Mulheres CEOs permanecem menos tempo no cargo que homens

Estudo da Russell Reynolds revela disparidade de gênero na liderança

Um estudo apontou que mulheres CEOs permanecem, em média, três anos a menos no cargo que homens, refletindo desigualdade de gênero na liderança.

Um estudo da consultoria Russell Reynolds revelou que as mulheres que ocupam o cargo de CEO permanecem, em média, três anos a menos do que os homens. Enquanto os executivos costumam ficar cerca de oito anos na presidência, as mulheres ocupam a posição por aproximadamente cinco anos, segundo dados desde 2018.

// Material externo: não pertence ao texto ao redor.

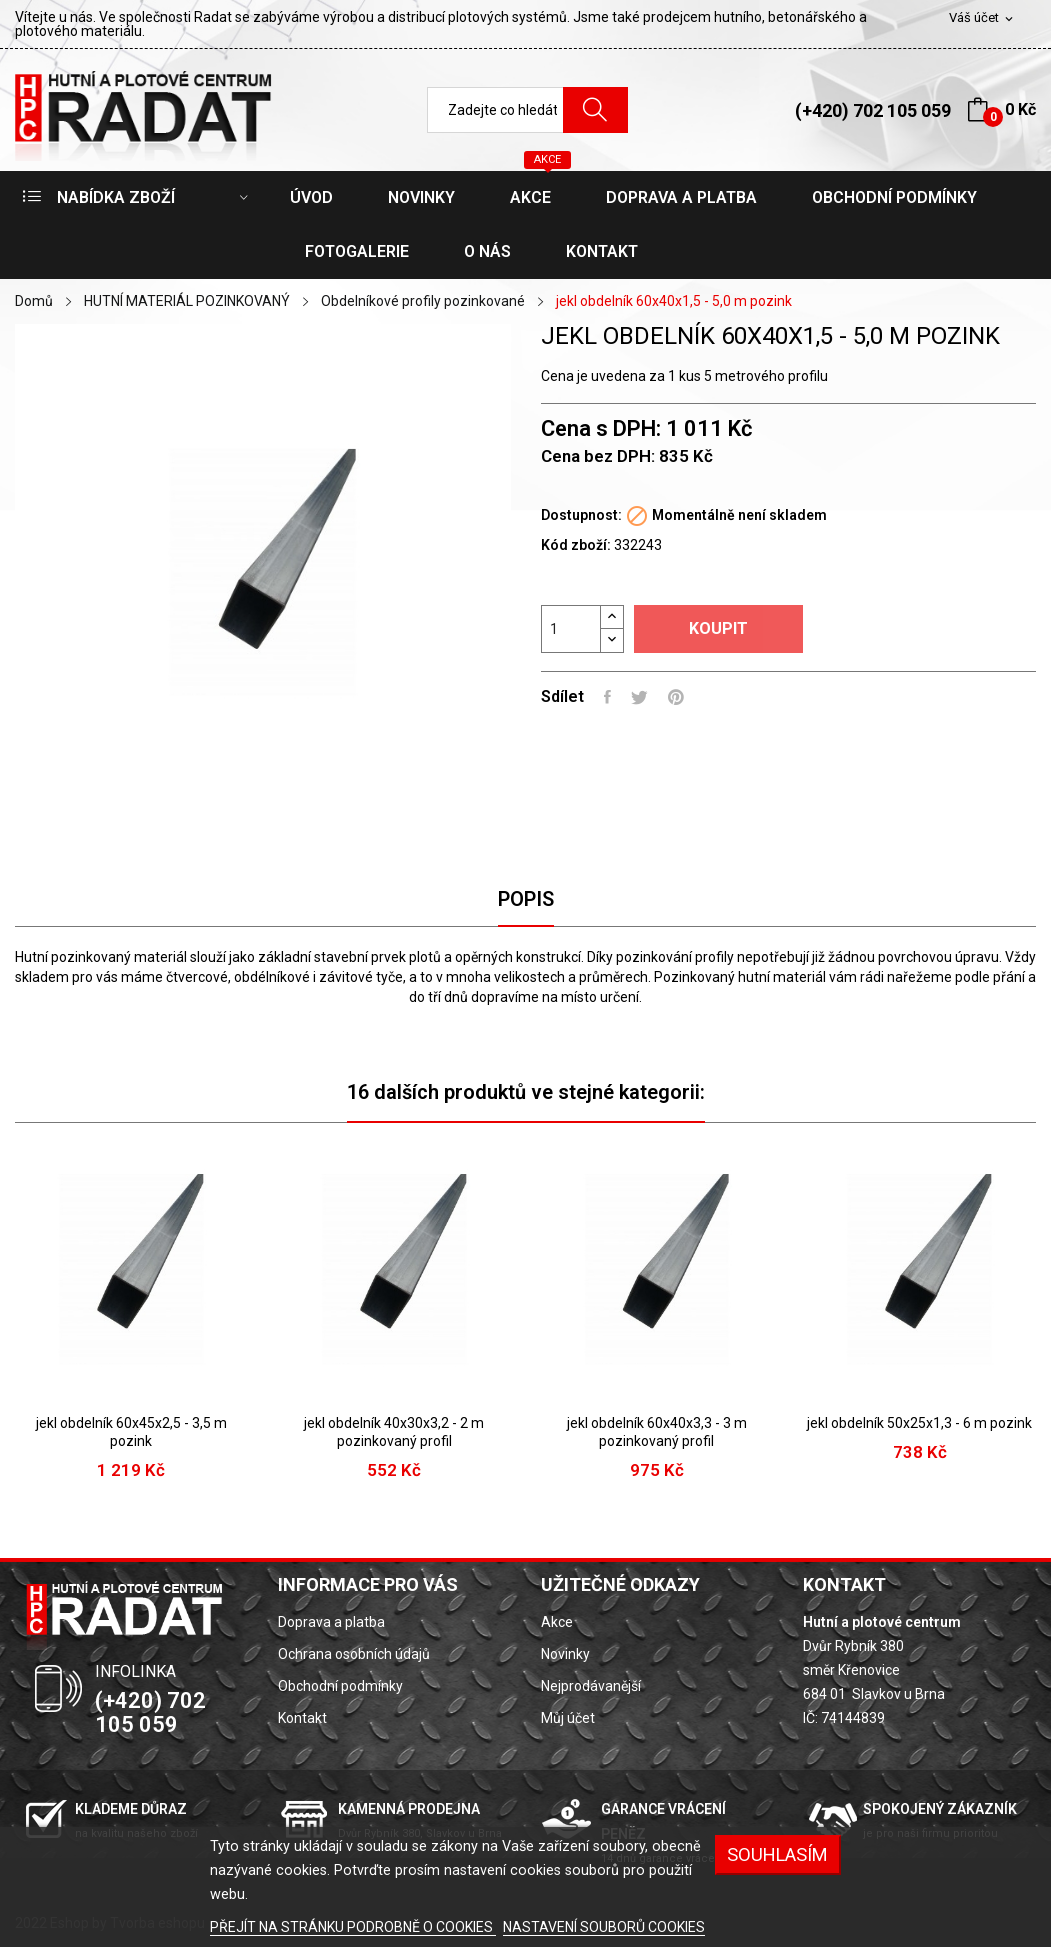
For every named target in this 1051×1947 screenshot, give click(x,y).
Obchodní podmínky (340, 1686)
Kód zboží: (576, 545)
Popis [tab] (526, 899)
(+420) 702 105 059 (873, 110)
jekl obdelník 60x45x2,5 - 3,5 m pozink (131, 1432)
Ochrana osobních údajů (354, 1654)
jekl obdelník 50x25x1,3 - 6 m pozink (919, 1423)
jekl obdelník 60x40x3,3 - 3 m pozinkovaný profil (657, 1432)
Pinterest (676, 697)
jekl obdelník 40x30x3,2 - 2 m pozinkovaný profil (394, 1432)
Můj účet (568, 1718)
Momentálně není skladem (739, 515)
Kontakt (302, 1718)
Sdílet (607, 697)
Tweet (639, 697)
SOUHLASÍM (777, 1854)
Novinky (565, 1654)
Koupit (718, 628)
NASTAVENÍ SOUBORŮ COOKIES (604, 1927)
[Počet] (571, 629)
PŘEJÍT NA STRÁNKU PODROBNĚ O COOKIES (353, 1927)
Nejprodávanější (591, 1686)
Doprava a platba (331, 1622)
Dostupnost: (581, 515)
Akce (557, 1622)
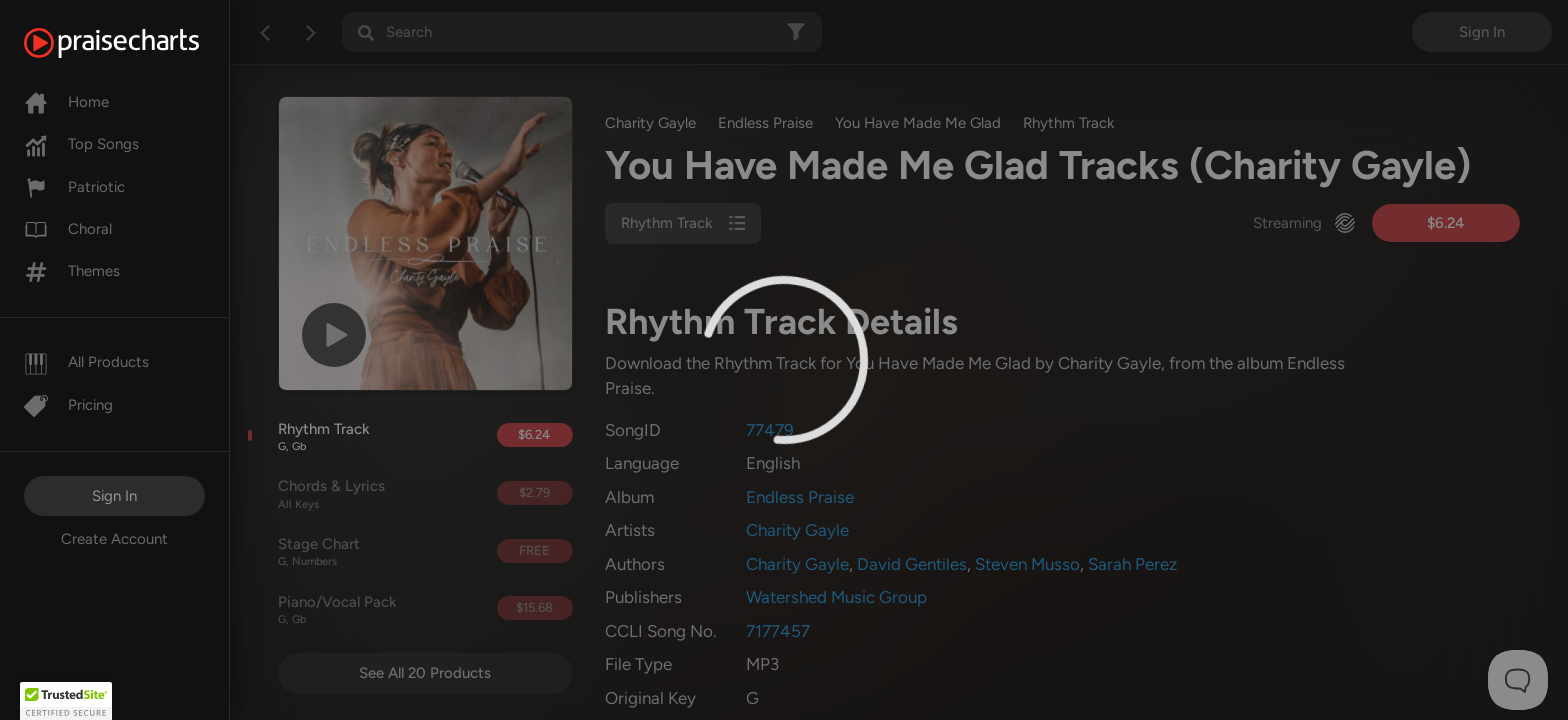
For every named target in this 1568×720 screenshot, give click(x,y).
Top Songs (81, 144)
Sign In (114, 496)
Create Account (114, 539)
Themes (72, 271)
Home (66, 102)
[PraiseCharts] (136, 43)
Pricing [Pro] (68, 405)
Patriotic (74, 187)
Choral (68, 229)
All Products (86, 362)
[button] (66, 701)
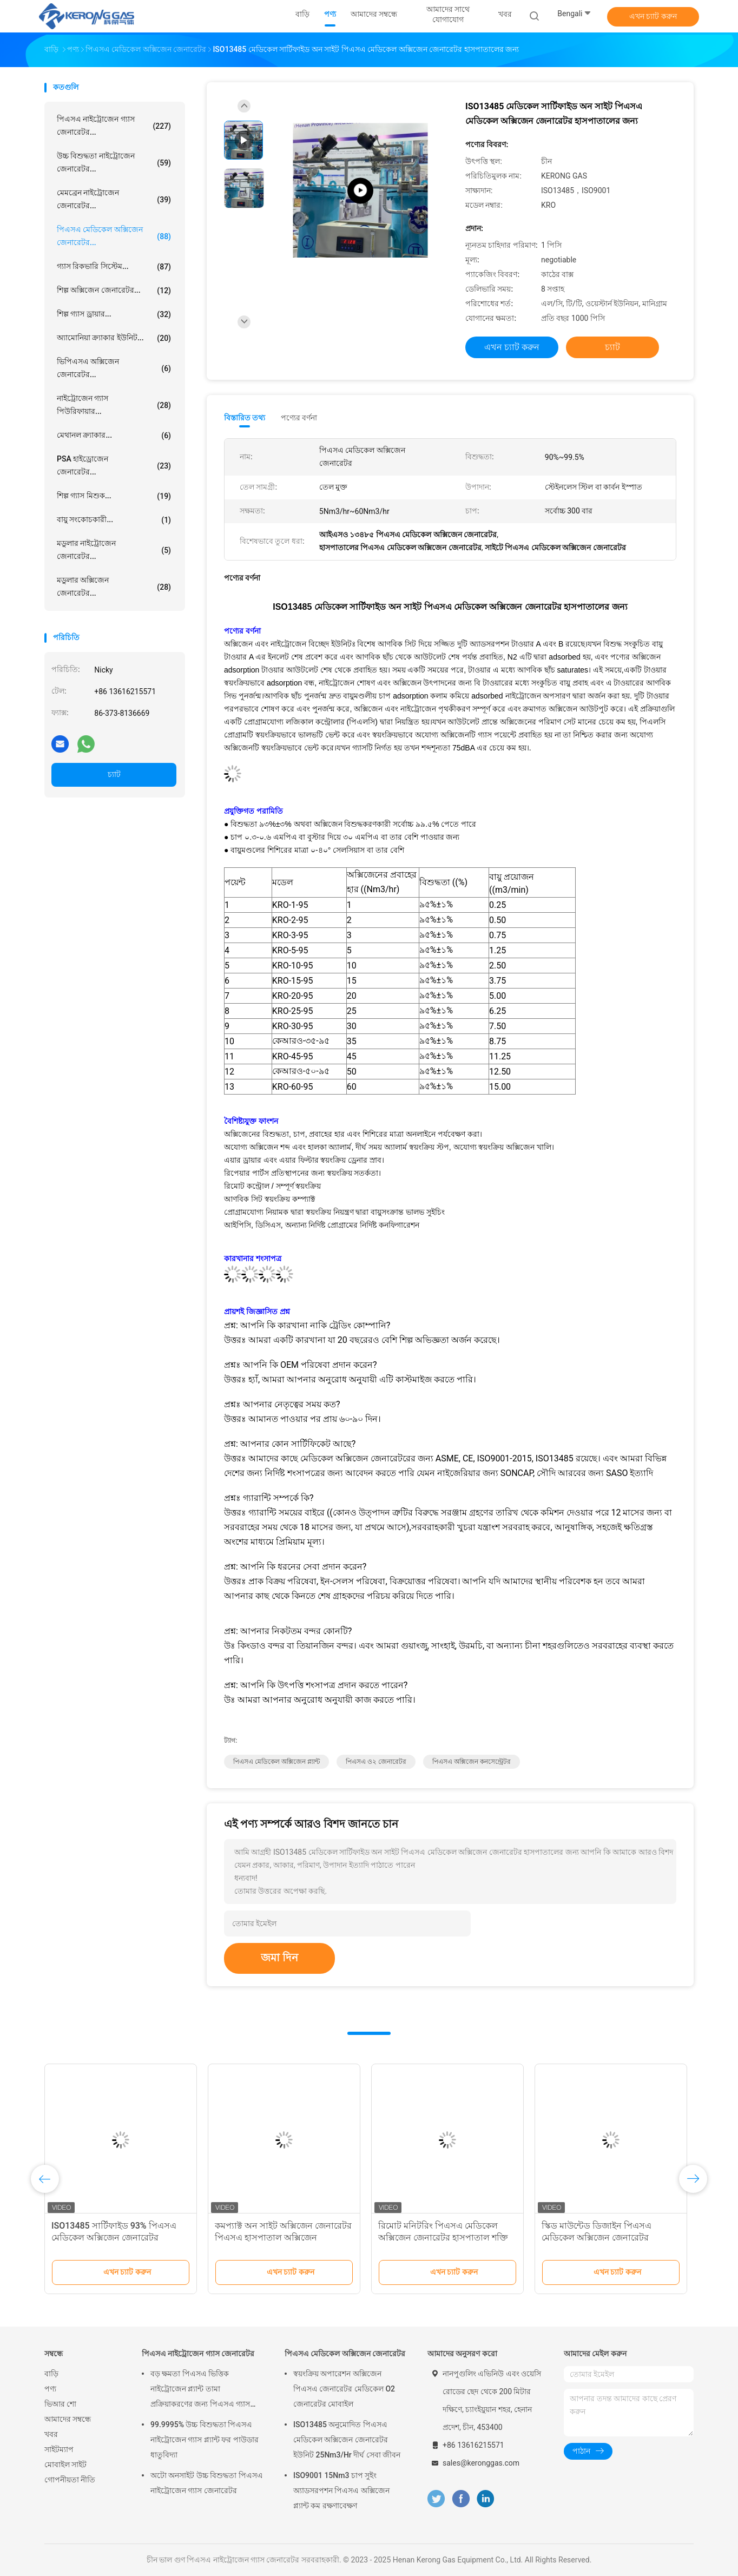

Desigualdade de gênero na liderança

O “Índice Global de Rotatividade de CEOs” destaca que as mulheres na liderança enfrentam um risco 33% maior de demissão. Mesmo quando o desempenho da empresa é positivo, a rotatividade das executivas é alta, evidenciando que as razões para seus desligamentos são culturais e estruturais, conforme explica Aline Benvengo Larangeira, consultora da Russell Reynolds. Entre os motivos que levam as mulheres a deixar o cargo, 32% são demitidas, enquanto a maior parte dos homens sai por aposentadoria (31%).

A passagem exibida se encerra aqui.